Así, el dinero ahorrado no puede moverse y no hay problemas de dinero al descubierto. Es un tipo de depósito pensado especialmente para los clientes interesados en una inversión a medio-largo plazo, ya que si se desea retirar el dinero antes de lo estipulado, pueden sufrir alguna sanción económica.

Existen dos tipos de depósitos: los depósitos a la vista, donde la entidad financiera está obligada a devolver los fondos (parcial o totalmente) que el cliente ha depositado siempre que este lo requiera, y los depósitos a plazo, donde el depositario debe esperar un periodo de tiempo determinado para poder recuperar los fondos que ha confiado a la entidad.

Estos últimos son los más habituales y se dividen en depósitos a plazo fijo, que otorga la máxima rentabilidad sin asumir riesgos y suele durar de 1 a 12 meses, y a corto plazo, que normalmente se ofrecen como programa de bienvenida a los nuevos clientes y la rentabilidad es mucho mayor, aunque si se retira el dinero antes del tiempo acordado la sanción es mayor.

Las características principales de los depósitos se encuentran en la liquidez, que implica que el cliente puede retirar el dinero que ha depositado en cualquier momento, la seguridad, ya que las entidades financieras se someten a estrictos controles del Banco de España y existe un Fondo de Garantía de Depósitos, y la sencillez, ya que el depósito bancario apenas exige requisitos para la formalización.

Los tipos de depósitos que se pueden llevar a cabo en las distintas entidades financieras son la cuenta corriente y la libreta de ahorro.
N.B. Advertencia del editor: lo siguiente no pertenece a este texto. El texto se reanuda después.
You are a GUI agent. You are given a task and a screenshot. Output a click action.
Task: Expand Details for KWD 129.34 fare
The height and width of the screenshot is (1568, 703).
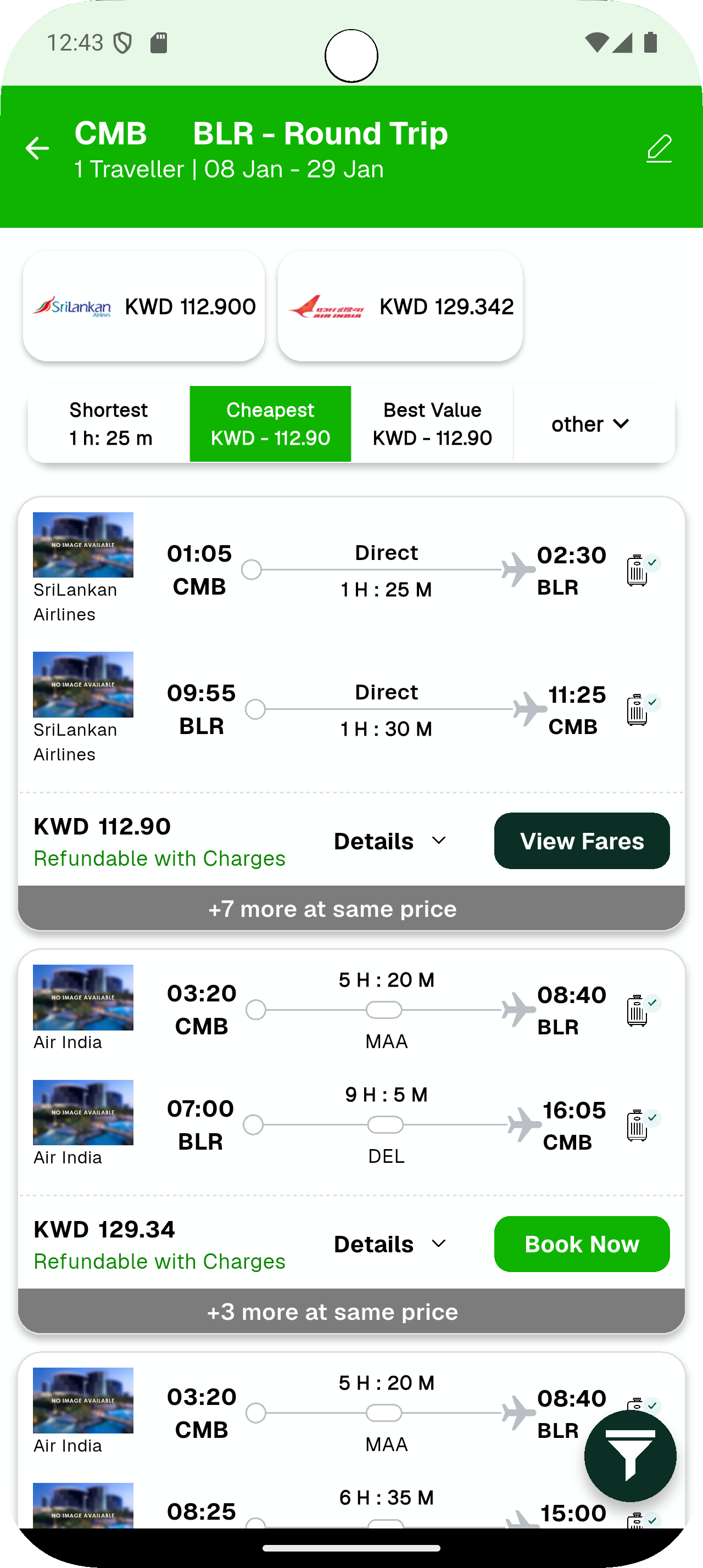point(390,1244)
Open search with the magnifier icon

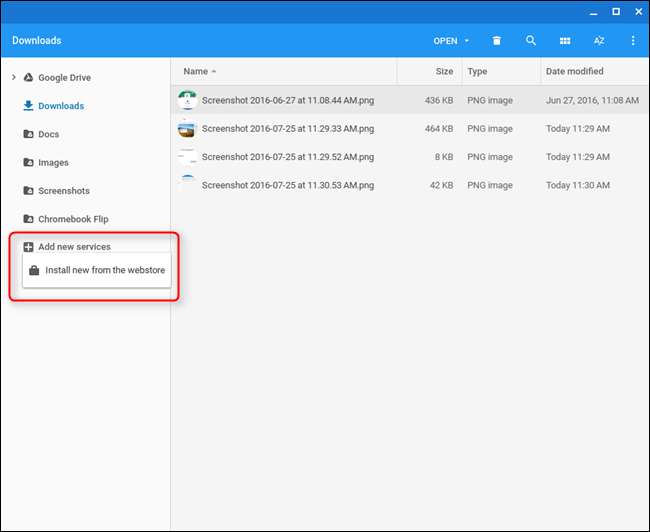pos(531,41)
La cuenta corriente es un contrato bancario por el que el titular ingresa fondos en una cuenta, los cuales podrá retirar según lo desee, además de dar la posibilidad de domiciliaciones, seguros de accidentes, créditos preferenciales, anticipos de nómina, etc.

Por otro lado, la cuenta de ahorro se diferencia de la cuenta corriente en que su soporte se constituye por una libreta de ahorro, no se permiten los descubiertos en cuenta y no disponen de talonarios. Además, la retirada de efectivo se efectúa a través de la presentación de la libreta en el banco o con las tarjetas de crédito o débito y admite domiciliaciones de recibos y nóminas.